Why settle for LED light pods when your whole ceiling could turn into a light-emitting surface that’s softly, dimly lit?
The light bulbs technology and design space hasn’t significantly changed in decades, even though every engineer knows that your typical incandescent light bulb is a fragile and inefficient kind of miracle. Cofounded by three PhD students from U of T, OTI Lumionics is well on its way to re-invent the lightbulb as we know it. Out with the old, fragile and energy-hungry contraption of blown glass and wire filaments. In with the new OLED technology that makes possible paper-thin, light, flexible, cost-effective and energy-efficient screens of light.
The future of light is warm, high-quality and energy-efficient.

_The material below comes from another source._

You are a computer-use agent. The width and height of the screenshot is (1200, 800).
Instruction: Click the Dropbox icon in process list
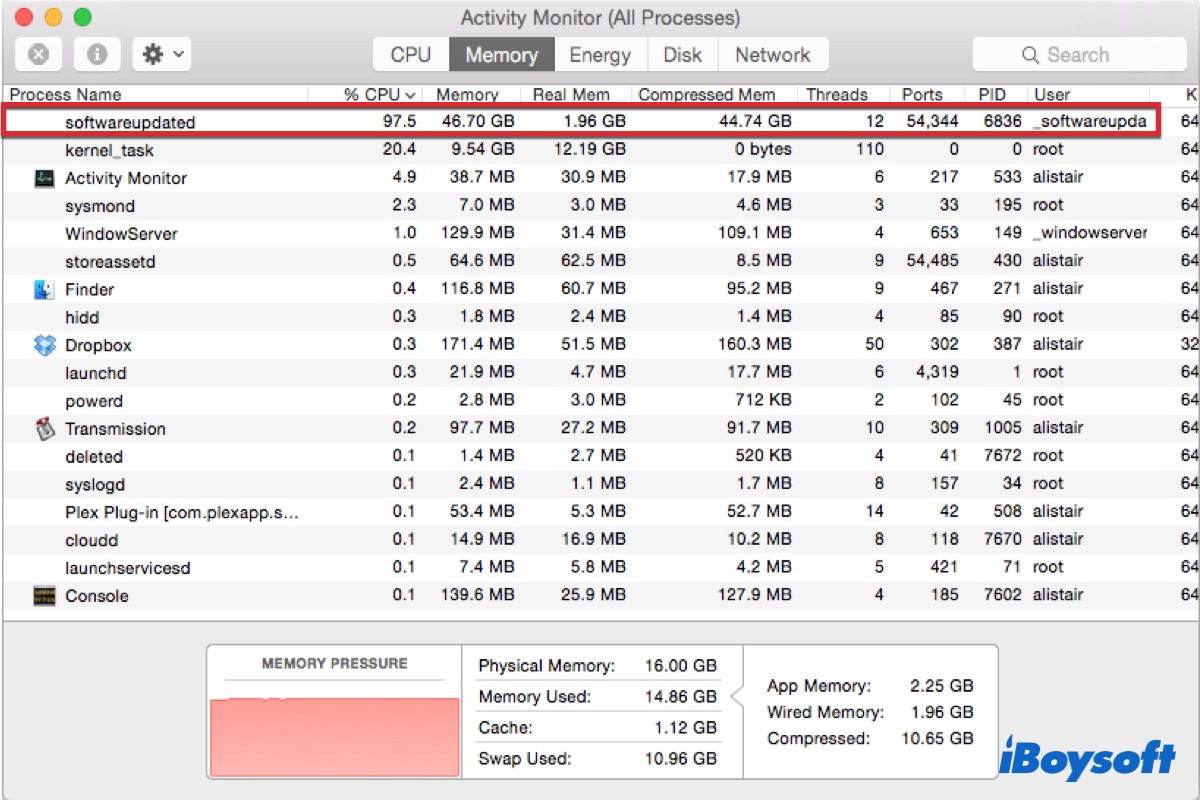44,345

“A few years back, we were just a bunch of grad students working in a field called organic electronics, playing with carbon-based dyes and pigments that are found in clothing and printer ink. We were using organic compounds to build electronics; things that can generate light,” Michael G. Helander, president of OTI Lumionics told BetaKit.

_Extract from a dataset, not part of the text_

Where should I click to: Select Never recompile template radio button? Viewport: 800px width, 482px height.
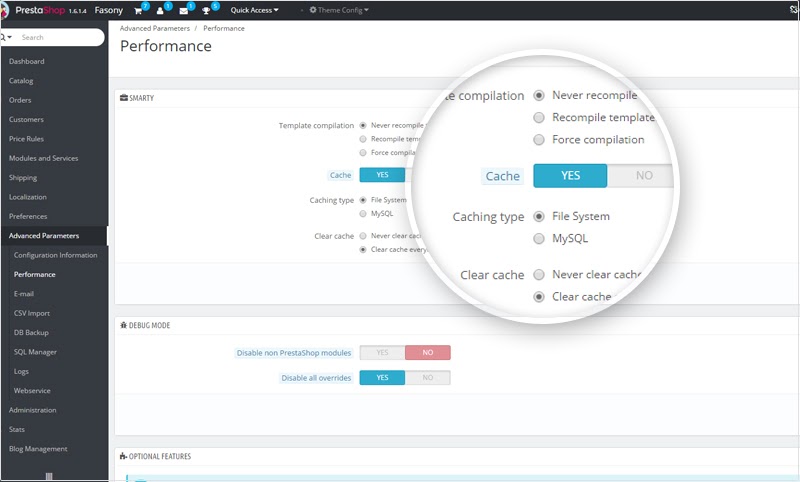[x=363, y=126]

“Our challenge was this thinking in the industry that while organic electronics can be done, it is insanely expensive. We wanted to prove the industry was wrong. When we got interest from big electronics companies that wanted to buy and license our technology, we came up with this crazy idea of just doing it all ourselves. We wanted to design and build all the manufacturing equipment, build devices, do everything and make an actual advanced manufacturing plant here in Ontario that’d be custom and small-volume. And we’re doing it.”
OTI Lumionics came out of the second cohort of startups at Creative Destruction Labs (CDL) based at Rotman School of Management at U of T. Helander credits the support OTI Lumionics received from G7 mentors at the lab, and Lee Lau in particular for transforming the starving, struggling startup into a well-funded, connected company with bright future.

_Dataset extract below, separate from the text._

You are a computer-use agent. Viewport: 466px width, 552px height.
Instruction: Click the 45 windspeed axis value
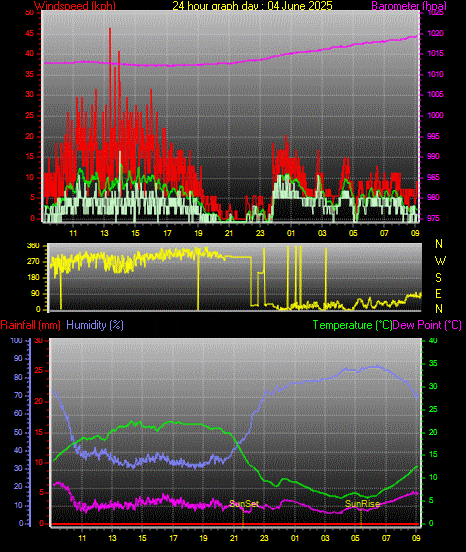(30, 33)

Today, OTI Lumionics is building a new lab to cut down the manufacturing time for their beautiful paper-thin and flexible screens and sheets of light from hours to minutes. “When you go outside, in the middle of the day, where’s the light coming from? It’s coming from everywhere. We’re so used to the little point source of light, a bulb, but why can’t the lampshade be the source of light?” said Helander.
Indeed, why do we still rely on a hundred-years old inefficient incandescent light bulb technology.
The future of light tech is literally down the street at College and University in Toronto. It’s just not evenly distributed yet.